* _DOCUMENT TEXT_:
- Opening Delimiter -

A nutritionist could provide you expert dietary support


We all know that we should be looking after ourselves better. The evidence proves that if we eat more healthily that we can usually expect to live longer and for that extra time to be healthier and more enjoyable.

Sometimes it is difficult to know what to change in our diet though. For those who need help and support when it comes to optimising diet and nutrition it is best to see an expert.

Below are links to the nutritionists available at the Sheffield Wellness Centre. Click their profiles for more details about them, how they work and their prices.

Do you have questions about nutritionists and what they do? We have some answers...

What does a nutritionist do?

two strawberries - pert of a healthy diet

Nutritionist looks at the body as a whole and assess your current dietary and lifestyle needs. They would try to find out why you have symptoms (instead of just treating them) and looks for a root cause of your problem/illness.

The nutritionist would assess your vitamin and mineral needs and check if it is OK to take supplements if you are on medications. They would also refer you for more blood tests if needed (either through NHS or private).

How many sessions will I need?

It is difficult to specify as we are all different and our bodies respond to changes in a different speed. On average you are looking at 12 to 14 weeks for a long lasting effects (follow ups are usually scheduled in 4 weekly intervals).

What will I get from the session?

You will receive:

- food diary analysis

- 60 min initial consultation (or 30 min follow up)

- research and review of your case history

- current medication and nutrient interactions evaluation

-personalised nutrition, lifestyle and supplement plan

- GP referral letter (if necessary)

- Closing Delimiter -

* _GIVEN DATA_:
- Opening Delimiter -

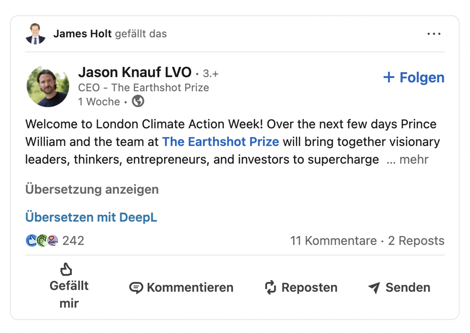Click the Reposten arrows icon
470x333 pixels.
click(x=270, y=287)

- Closing Delimiter -

* _WORK ORDER 1_:
According to the page about nutritionists, what will you receive from a session? List every item it names.
* _WORK ORDER 2_:
Carry the page about nutritionists forward from its last line.

* _WRITTEN REPLY 1_:
- Food diary analysis
- 60 min initial consultation (or 30 min follow up)
- Research and review of your case history
- Current medication and nutrient interactions evaluation
- Personalised nutrition, lifestyle and supplement plan
- GP referral letter (if necessary)

* _WRITTEN REPLY 2_:
- recommendation for further NHS or functional testing

- recommendations for other complementary therapies

How long will the session take?

First appointment is 60 min long and each follow up lasts 30 min.

What is the difference between a dietitian and nutritionist?

A fruit and veg stall in a market

Both dietitian and nutritionist evaluate the health of their clients. Both are experts in food and diet. Dietitians' are required to have bachelor's degree and they usually working within NHS.  Nutritionists gain their knowledge through 2-3 years accredited courses and work in the wellness centres, gyms, corporate and health shops.

Both dietitians and registered nutritionist have to prove that they constantly update their knowledge by attending training days and courses (continued professional development).

What should I look for in a good nutritionist?

When looking for the nutritionist always check if they belong to a professional body such as BANT, ANP or CNHC.  It is also helpful if they have any additional courses/training or other health-related qualifications.  Depending on your problem you can also look whether a nutritionist specialise in your condition.

Can I see nutritionist on the NHS?

Sadly not yet but watch that space!

What is the proof that working with a nutritionist helps?

Good nutritionist works on the research based protocols. This means that all that she recommends has been 'tested' on larger group of people and can be found in a professional literature.

We are all individuals and your protocol will always be tailored to your specific needs. You will see the results by yourself (health improvements, symptoms reduction or elimination) and by improvements in your tests results (e.g. blood test).

Recommendations for other complementary therapies?

A nutritionist may recommend other complementary therapies when they feel it would help your healing journey. This could include hypnotherapy, massage, reiki, kinesiology, acupuncture, acupressure, counselling etc).

Our bodies are amazing at healing themselves in many circumstances. We sometimes just need to give ourselves a bit of help.